= Document excerpt =

— start —

How to measure your dog
Different brands have different ways of how to measure a dog and assess the fit of a harness. Below, we explain how we do it. Other providers may do it differently.
Today, all kinds of different dogs are used in dog sports. To manufacture a perfectly fitting harness – no matter if one-size-fits-all or made-to-measure – is an exciting task for us.
The measures in the size tables for the harnesses serve as a first orientation. We recommend the following procedure if you’re not sure about your dog’s harness size:
Four steps to the perfectly fitting harness:
As a start, measure your dog according to our guide below. We need the following three sizes (see image above):
Neck size: Measure the size in the middle of the neck “lying flat” (without air between the fur and the measuring tab, but without choking the throat). Dogs with a very strong neck should be measured a little bit below the middle of the neck. It has proven useful to hold the measure tape in the middle of the neck and go down 1-2 cm at the front of the larynx, depending on the size of the dog.
Chest size: Measured around the lowest point of the rib cage and in a vertical line upwards, also “lying flat”.
Length: Feel the withers (highest point of the shoulder), then move the measuring tape about 1-2 cm towards the head (depending on the size of the dog). Measure from there to the point where the back spine turns into the tail spine. This point can usually be felt very well.
It is also helpful to inform us about the age and the breed of your dog.
It is not easy to measure a dog correctly. The following errors may occur:
- Neck measured too far up: Neck too narrow/harness may not go over the head.
- Neck measured too low: Neck too wide.
- “Additions” due to thick/dense fur: Harness usually too big around neck and chest.
- Dog is slouching/is humping its back: Harness usually too short.

— end —

= Provided material =
— start —

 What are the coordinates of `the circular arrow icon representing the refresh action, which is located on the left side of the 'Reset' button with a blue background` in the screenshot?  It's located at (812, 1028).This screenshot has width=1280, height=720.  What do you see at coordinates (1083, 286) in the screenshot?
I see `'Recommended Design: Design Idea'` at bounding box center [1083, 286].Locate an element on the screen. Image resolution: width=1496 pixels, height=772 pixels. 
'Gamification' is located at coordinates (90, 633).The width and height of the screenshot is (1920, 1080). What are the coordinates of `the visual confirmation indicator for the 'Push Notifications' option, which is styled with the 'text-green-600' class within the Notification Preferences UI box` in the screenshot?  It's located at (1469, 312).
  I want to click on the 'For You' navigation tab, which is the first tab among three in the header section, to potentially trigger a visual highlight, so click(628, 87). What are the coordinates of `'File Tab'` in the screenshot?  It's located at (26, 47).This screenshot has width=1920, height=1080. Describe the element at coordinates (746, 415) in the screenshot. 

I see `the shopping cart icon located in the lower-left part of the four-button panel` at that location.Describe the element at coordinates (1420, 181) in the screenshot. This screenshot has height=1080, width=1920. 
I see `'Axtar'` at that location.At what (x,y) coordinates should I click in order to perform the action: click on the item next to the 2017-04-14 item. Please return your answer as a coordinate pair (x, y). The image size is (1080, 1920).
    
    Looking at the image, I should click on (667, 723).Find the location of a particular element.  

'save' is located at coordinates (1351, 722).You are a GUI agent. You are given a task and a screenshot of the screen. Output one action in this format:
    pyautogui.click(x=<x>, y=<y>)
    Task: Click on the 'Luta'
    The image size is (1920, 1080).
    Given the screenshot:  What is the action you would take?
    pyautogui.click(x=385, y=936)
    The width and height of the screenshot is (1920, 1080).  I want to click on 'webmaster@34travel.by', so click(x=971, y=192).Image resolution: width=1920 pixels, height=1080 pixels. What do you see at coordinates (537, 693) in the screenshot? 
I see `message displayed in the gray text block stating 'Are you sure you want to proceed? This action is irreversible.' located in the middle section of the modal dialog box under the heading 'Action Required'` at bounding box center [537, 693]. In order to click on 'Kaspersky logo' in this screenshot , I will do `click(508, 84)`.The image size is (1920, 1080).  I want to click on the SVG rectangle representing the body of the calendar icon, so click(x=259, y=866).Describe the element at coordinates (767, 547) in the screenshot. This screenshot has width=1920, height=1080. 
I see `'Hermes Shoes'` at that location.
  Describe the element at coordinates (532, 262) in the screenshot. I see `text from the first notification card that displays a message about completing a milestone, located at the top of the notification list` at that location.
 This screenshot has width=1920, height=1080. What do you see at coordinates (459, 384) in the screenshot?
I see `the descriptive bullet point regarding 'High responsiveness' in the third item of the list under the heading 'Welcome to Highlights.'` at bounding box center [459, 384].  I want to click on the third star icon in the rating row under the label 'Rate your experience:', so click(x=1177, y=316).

— end —

= Brief 1 =
Please give everything in the dog-measuring guide from "It is not easy" down to "neck and chest." again, swapping "fur" for "coat".
= Brief 2 =
According to the dog-measuring guide, what are the withers?

= Reply 1 =
It is not easy to measure a dog correctly. The following errors may occur:
- Neck measured too far up: Neck too narrow/harness may not go over the head.
- Neck measured too low: Neck too wide.
- “Additions” due to thick/dense coat: Harness usually too big around neck and chest.

= Reply 2 =
The highest point of the shoulder.